My favorite story about specs centers around a team I joined a few years ago that was in the process of re-designing their analytics pipelines. They suffered from one large issue: most of their transformations where in one schema without a clear naming convention, and since there were so many developers over time it had become nearly impossible to know where any of the data lived. There were hundreds of tables and often as many as ten levels of dependency. No one ever argued it didn’t need to be fixed, but when it came to solutions… everyone got real quiet.

One unlucky staff engineer was assigned to do a design that would address all these problems. He spent months, relatively siloed, working on a spec. Upon emerging, the team I was on was given a roughly 50 page technical specification for how every piece of the analytics system should work, which we were then to implement. The manager in charge asked us to read it thoroughly and comment on anything that’s unclear. What followed was a multi-month slog of back and forth of “what about X?”, overlooked usability problems, security issues, and still many missing details.

It was painful, and the entire project was quietly canceled after nearly a year of false starts.

At this point I assume most developers have their own version of this story. Usually the lesson taken from it is that specs are a waste of time or that BDUF (Big Design Up Front) is a failure. The agile alternative that most teams live with is to have lots of meetings and basically wing it until you get something out the door. The success rate for those types of projects isn’t much better.

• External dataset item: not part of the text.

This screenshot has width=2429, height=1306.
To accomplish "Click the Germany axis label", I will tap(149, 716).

The first problem in these styles is a lack of distinction between a technical vs functional specification. A technical specification will list programming implementation details, functions, databases, etc. It may even include code to be used. These tend to be extremely long and rarely read. The functional spec is meant to describe what the program does from a user-facing perspective. If it’s an analytics system it’ll include information about what data comes in and what format it comes out in, and where users can locate it. But it wouldn’t include SQL or python or other implementation details.

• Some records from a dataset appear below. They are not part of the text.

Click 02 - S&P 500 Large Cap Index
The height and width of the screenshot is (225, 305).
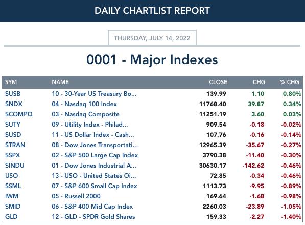coord(95,155)
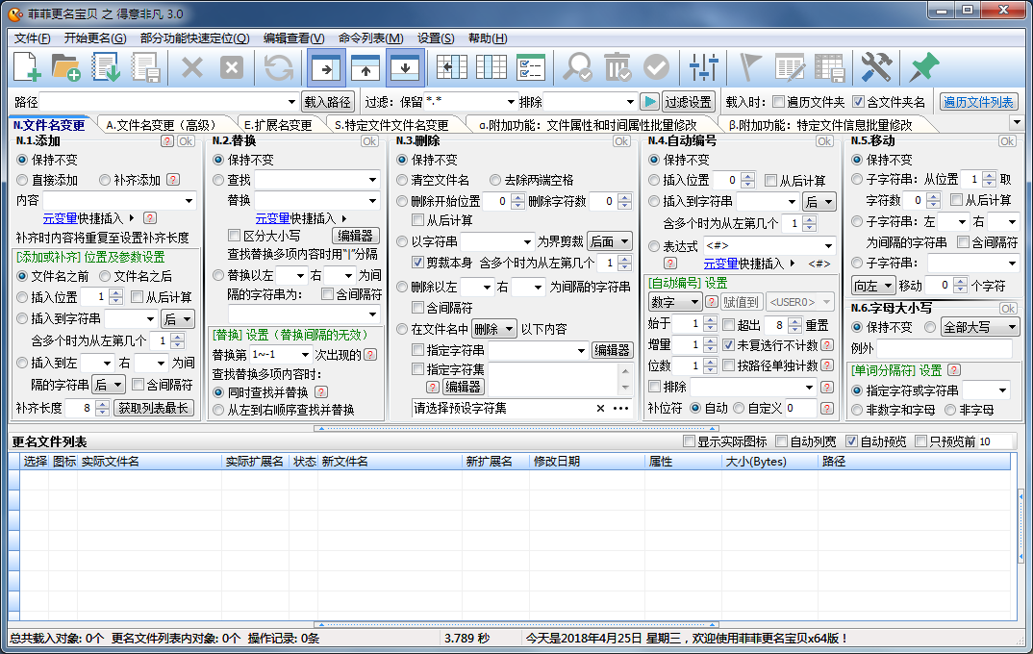Click the refresh arrows toolbar icon
Viewport: 1033px width, 654px height.
(279, 67)

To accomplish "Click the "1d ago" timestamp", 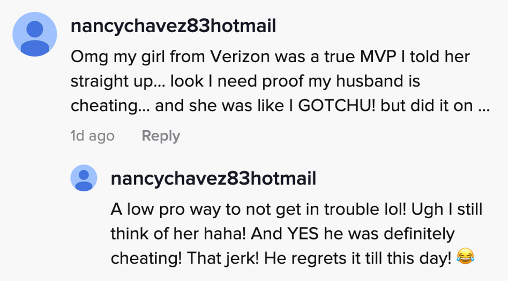I will click(x=92, y=136).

I’ve never worked with a technical spec that didn’t implode on first contact with development effort. On the other hand, putting together a minimal functional spec and presenting it to both users and dev teams works surprisingly well. Users and developers benefit immensely from knowing what the usability expectations are. Instead of doing the implementation details in the spec, leave that to the developing team where it belongs. With a functional spec they have what the need to start their work, and can raise objections early if it elements of the spec aren’t feasible.

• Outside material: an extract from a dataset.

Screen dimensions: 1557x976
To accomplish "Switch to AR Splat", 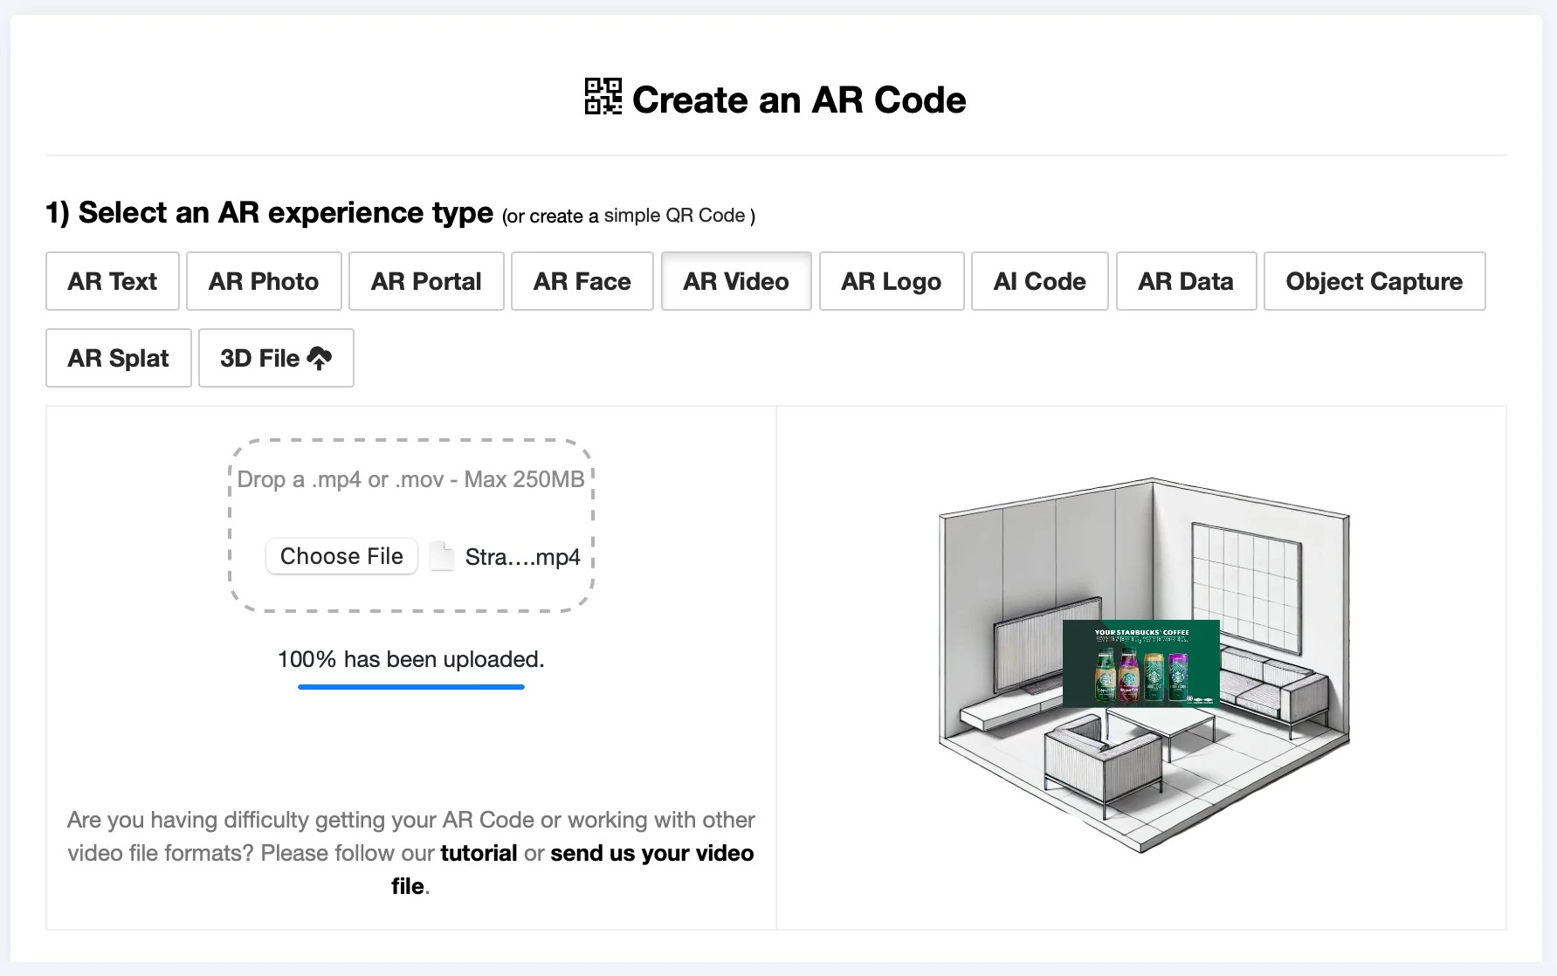I will pos(117,357).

As part of a functional spec the acceptance criteria needs to be stated explicitly. I’m a stickler for well written acceptance criteria as it can break a project when not done clearly and directly. Any even medium-sized project will have behavior that needs to be specified down to the level of “If X happens then the program will do Y.” The developers and the users must agree on these. Having explicit acceptance criteria gives everyone a voice at the beginning, but stops them from showing up mid-project with ‘just one little thing’. New issues can be added, of course, but agreeing to the AC should be understood as “If it does this, I will approve it.” I’ve lost my temper a few times at a developer refusing to approve a pull request after agreeing to the AC that it met. Don’t do it!

For your next project, write up a short functional spec, include the acceptance criteria, meet with the stakeholders, agree on it, and then get to work. It’s that or spend months in meetings. I know which one I’d pick.